Approximately, 100 ml of human lipoaspirate (n=10) were obtained by vaser assisted liposuction from abdominal subcutaneous fat from voluntary healthy human donors. All the donors were pre-screened for infectious diseases and comprehensive health conditions before included in the study. Written informed consent was obtained before lipoaspiration and project was duly approved by Institutional Committee for Stem Cell Research and Therapy (ICSCRT) and Institutional Ethics Committee (IEC). Sample processing was done inside a class 100 bio-safety hood in a class B cGMP: current good manufacturing practices, facility. Adipose tissues were washed thoroughly with Dulbecco’s phosphate buffered saline (DPBS) (Invitrogen, Bangalore, India) and subjected to digestion with freshly prepared 2 mg/ml collagenase Type-I (MP Biomedical, Santa Ana, CA) for 60 minutes at 37°C under gentle agitation. To the digested adipose tissue, an equal volume of growth medium, consisting of Dulbecco’s modified Eagle’s medium-knockout (DMEM-KO) (Invitrogen) supplemented with 10% fetal bovine serum (FBS), (Hyclone, South Logan UT), 2 ηg/ml basic fibroblast growth factor (bFGF) and 1% GlutaMAX (Invitrogen) was added to neutralize the enzyme. The suspension was then centrifuged at 2500 rpm for 10 minutes. The resulting cell pellet was then re-suspended in growth medium. The resulting cell suspension obtained was the stromal vascular fraction (SVF). The SVF was first filtered through a 100-μm filter and then through a 40-μm filter (Millipore India, Bangalore, India).
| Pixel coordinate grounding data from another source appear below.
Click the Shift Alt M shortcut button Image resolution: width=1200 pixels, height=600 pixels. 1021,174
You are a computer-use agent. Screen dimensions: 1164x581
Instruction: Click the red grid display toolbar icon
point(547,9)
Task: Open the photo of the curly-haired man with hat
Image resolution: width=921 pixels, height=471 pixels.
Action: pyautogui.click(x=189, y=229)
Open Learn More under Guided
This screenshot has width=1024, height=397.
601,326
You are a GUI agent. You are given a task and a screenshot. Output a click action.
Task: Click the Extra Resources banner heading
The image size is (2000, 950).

Clinical grade MCB, WCB and IP was prepared as per the method described earlier (21). Briefly, SVF from each donor was seeded separately on to 2-chamber cell stack (corning plastic wares supplied by Sigma Aldrich, Bangalore, India) in growth medium at a density of 85,000~100,000 cells/cm² and incubated at 37°C in 5% humidified CO₂. The medium was changed every third day, and cells were harvested once they became confluent ~70% with 0.05% trypsin plus 0.2% Ethylenediaminetetraacetic acid (EDTA), washed with DPBS and counted with haemocytometer. The cells from the individual donors were tested for quality parameters. The cells were aliquoted and frozen at the concentration of 1 million cells/ml and stored in vapour phased liquid nitrogen at passage-0.
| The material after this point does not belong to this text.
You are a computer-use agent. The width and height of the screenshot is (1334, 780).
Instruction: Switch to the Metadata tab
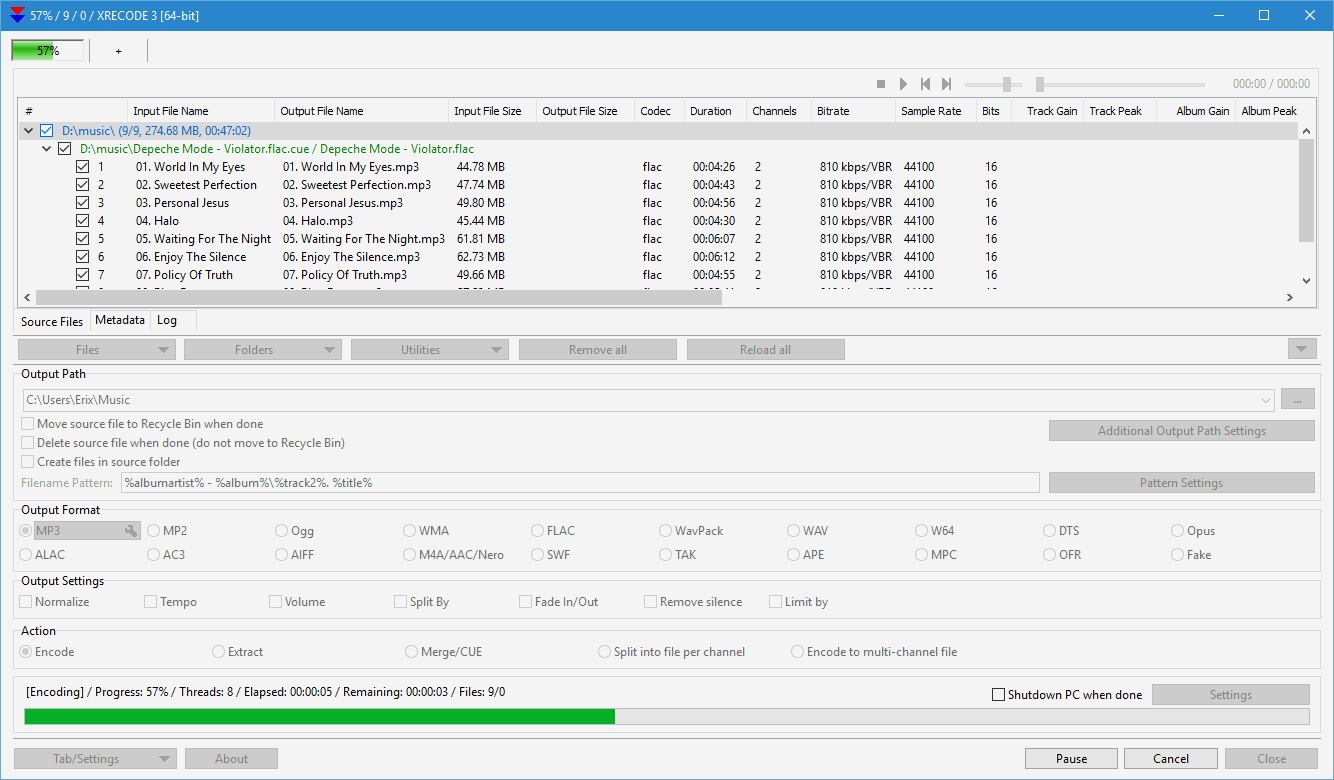[119, 320]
For WCB, frozen vials of MCB from five different donors were thawed and cells were pooled together. Mixed donor cells were then seeded onto 5-chamber cells stack (Corning) in growth medium at the seeding density of 3000 cells/cm² and cultured as described above. Cells were harvested once they reached ~70% confluence. Cells of the WCB were tested for quality parameters and were frozen at the concentration of 3 million cells/vial and stored in vapour phase liquid nitrogen at passage-1.
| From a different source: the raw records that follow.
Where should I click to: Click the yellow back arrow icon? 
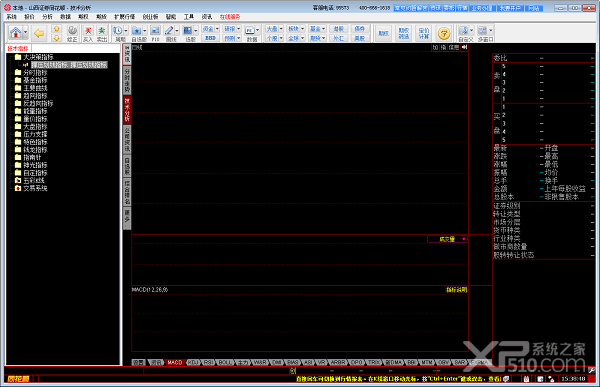coord(39,33)
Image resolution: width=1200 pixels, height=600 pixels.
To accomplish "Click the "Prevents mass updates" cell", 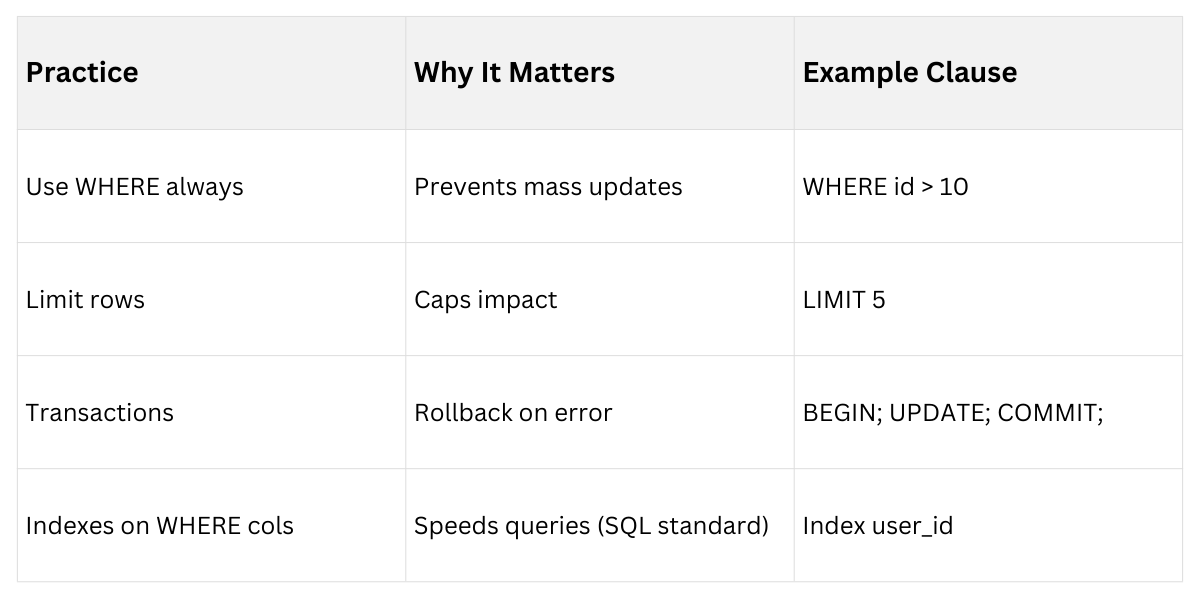I will pos(548,187).
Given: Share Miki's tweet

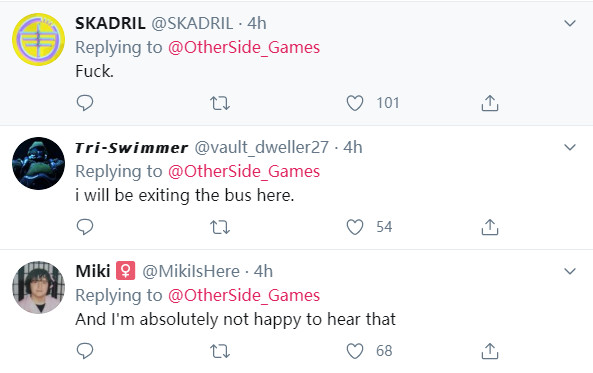Looking at the screenshot, I should pyautogui.click(x=490, y=351).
The IP was prepared by seeding frozen-thawed WCB at a seeding density of 3000 cells/cm² in a 10-chamber cells stack (Corning) containing growth medium and cultured as described above. The cells were harvested once they reached ~70% confluent. IP was then tested for quality parameters and used for pre-clinical study. Remaining batch was frozen at the concentration of 100 million cells/cryocyte bag and stored in vapour phased liquid nitrogen at passage-2.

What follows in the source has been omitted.